● **What to produce**
What are the lines below, starting at the line containing "The height and" and ending at the line containing "The width and height of the screenshot is (1413, 576)."? Write them out exactly, ends included, without pictures.

● **Items from a dataset**
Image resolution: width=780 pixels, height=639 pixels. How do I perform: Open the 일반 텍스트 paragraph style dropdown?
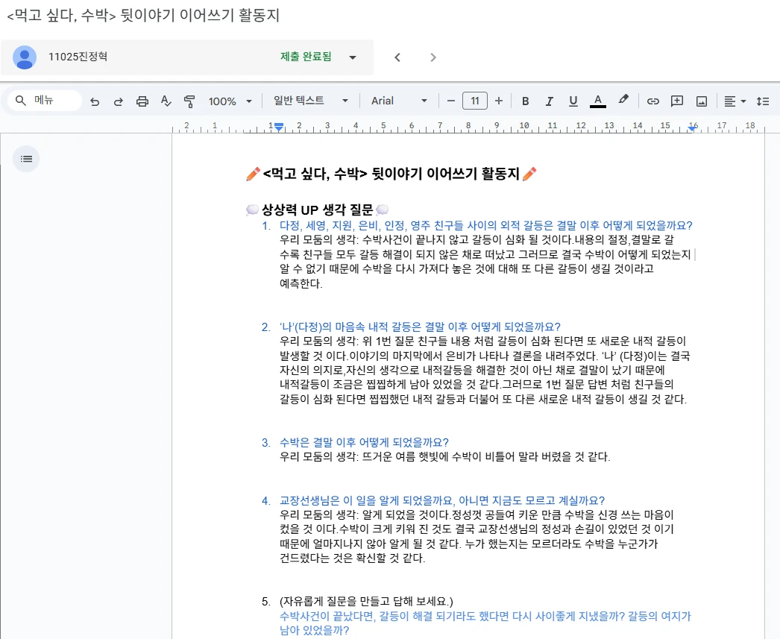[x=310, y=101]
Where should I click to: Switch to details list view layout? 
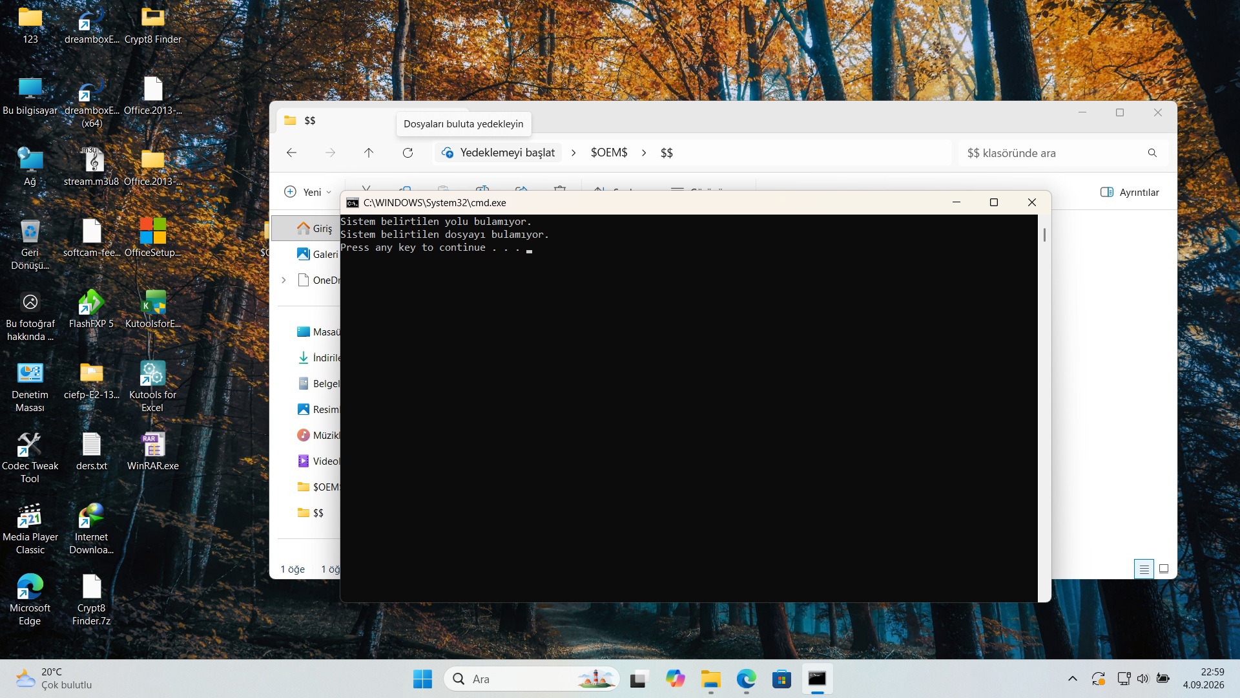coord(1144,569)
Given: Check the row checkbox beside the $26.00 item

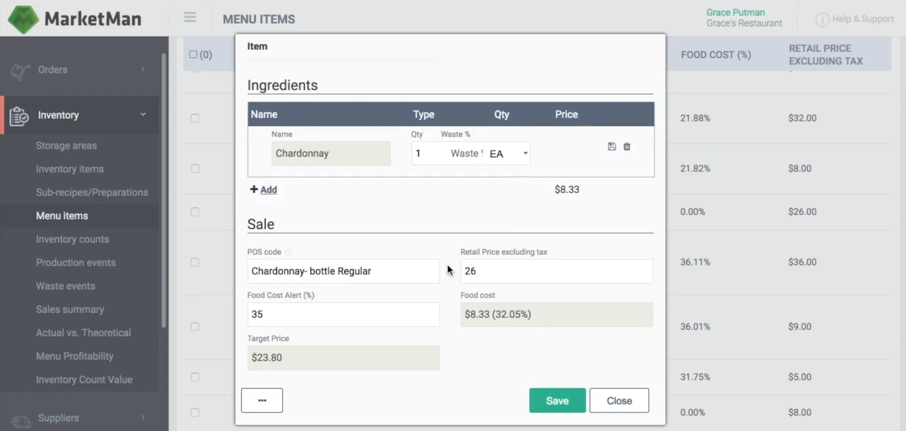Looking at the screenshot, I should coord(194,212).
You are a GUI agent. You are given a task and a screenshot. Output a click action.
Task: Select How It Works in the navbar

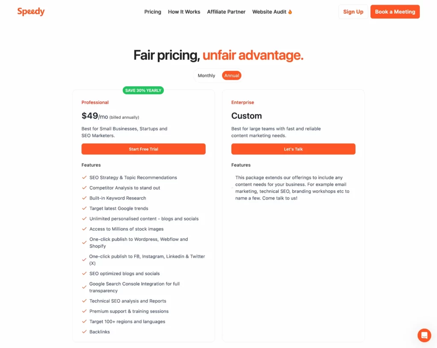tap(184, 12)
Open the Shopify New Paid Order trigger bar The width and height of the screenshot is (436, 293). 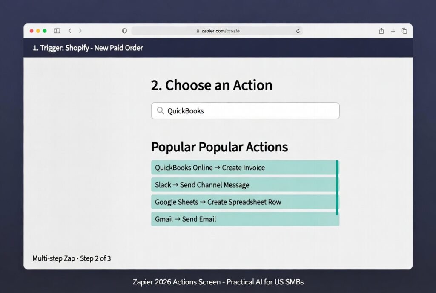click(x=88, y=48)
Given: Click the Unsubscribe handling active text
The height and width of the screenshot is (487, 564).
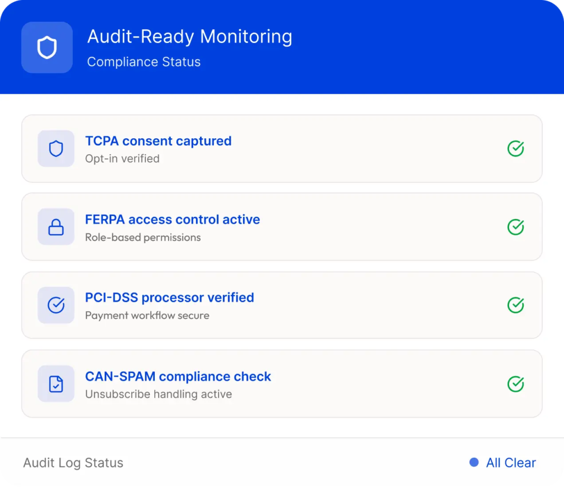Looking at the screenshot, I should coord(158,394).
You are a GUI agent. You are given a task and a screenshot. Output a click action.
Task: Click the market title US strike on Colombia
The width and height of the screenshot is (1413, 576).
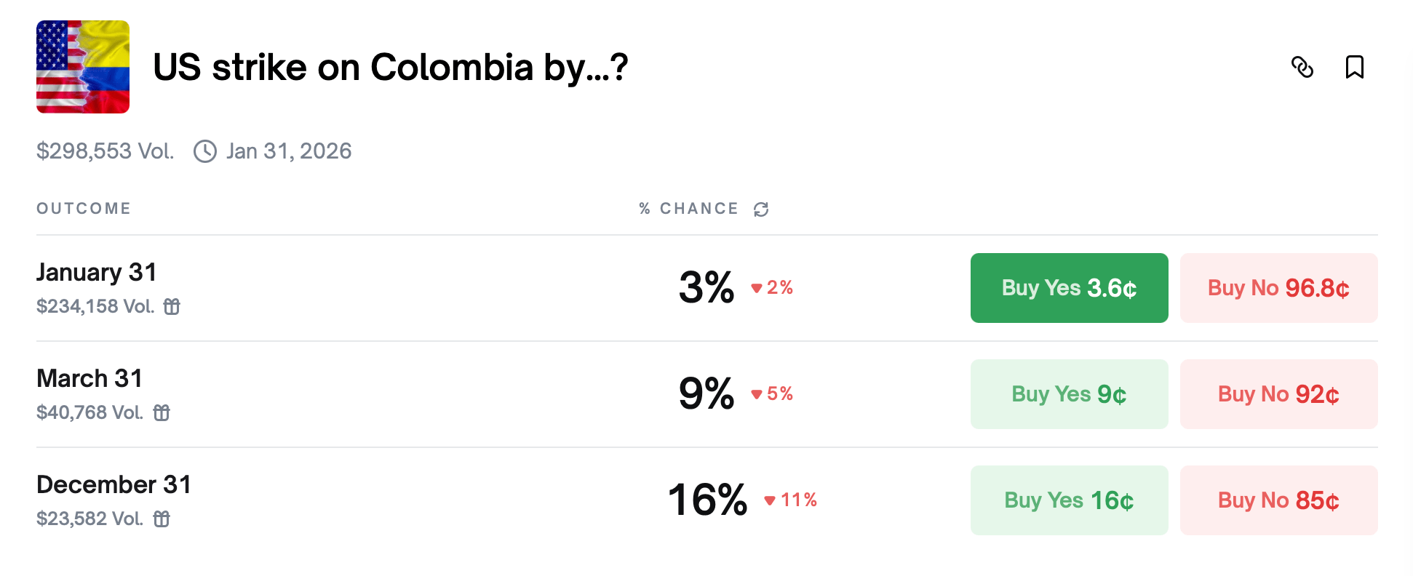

...

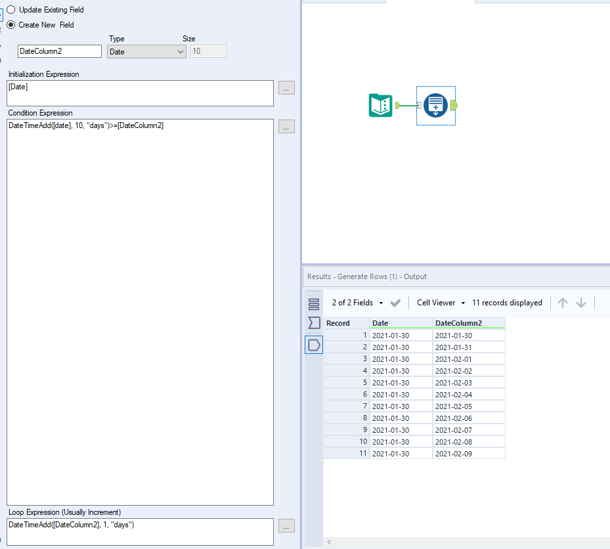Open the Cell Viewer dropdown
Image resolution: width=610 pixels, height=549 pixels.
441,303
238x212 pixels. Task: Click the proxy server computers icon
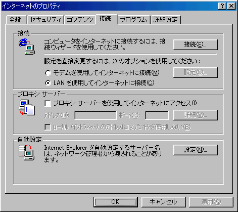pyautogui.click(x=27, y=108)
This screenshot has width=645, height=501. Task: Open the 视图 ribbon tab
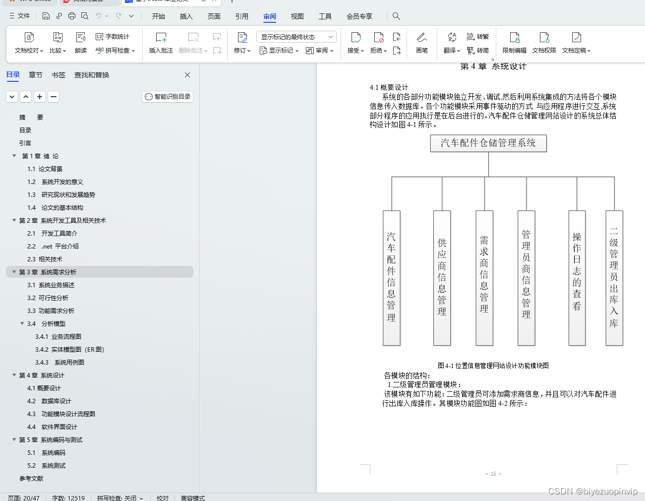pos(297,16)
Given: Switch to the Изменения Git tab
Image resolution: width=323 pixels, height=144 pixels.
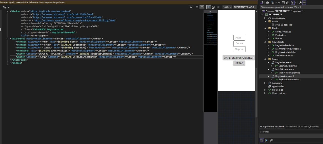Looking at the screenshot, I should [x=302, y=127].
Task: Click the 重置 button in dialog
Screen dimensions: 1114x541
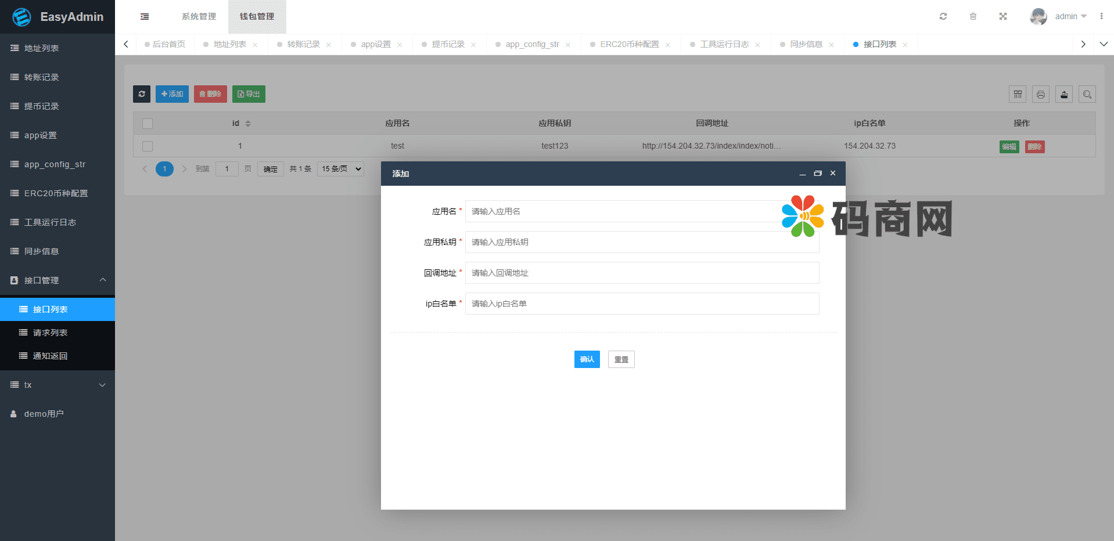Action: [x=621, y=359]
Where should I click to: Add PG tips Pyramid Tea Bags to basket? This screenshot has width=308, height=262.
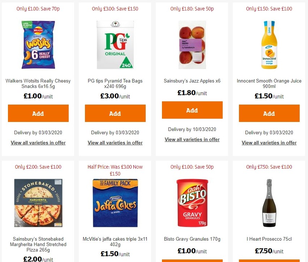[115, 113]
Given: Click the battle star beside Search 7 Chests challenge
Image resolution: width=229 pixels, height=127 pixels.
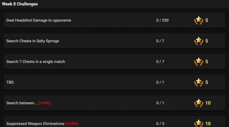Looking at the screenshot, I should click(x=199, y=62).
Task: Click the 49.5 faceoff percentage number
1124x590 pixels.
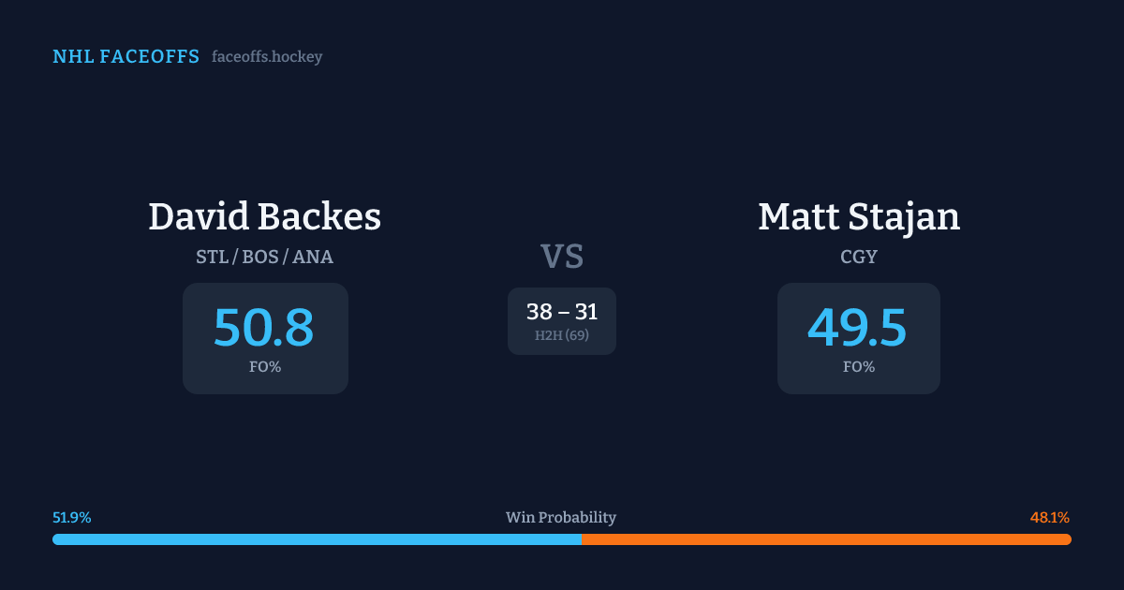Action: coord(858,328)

● **Written response**
The height and width of the screenshot is (487, 564).
Looking at the screenshot, I should coord(158,394).
You are a GUI agent. You are given a task and a screenshot. Output a click action.
Task: Click the market title US strike on Colombia
The width and height of the screenshot is (1413, 576).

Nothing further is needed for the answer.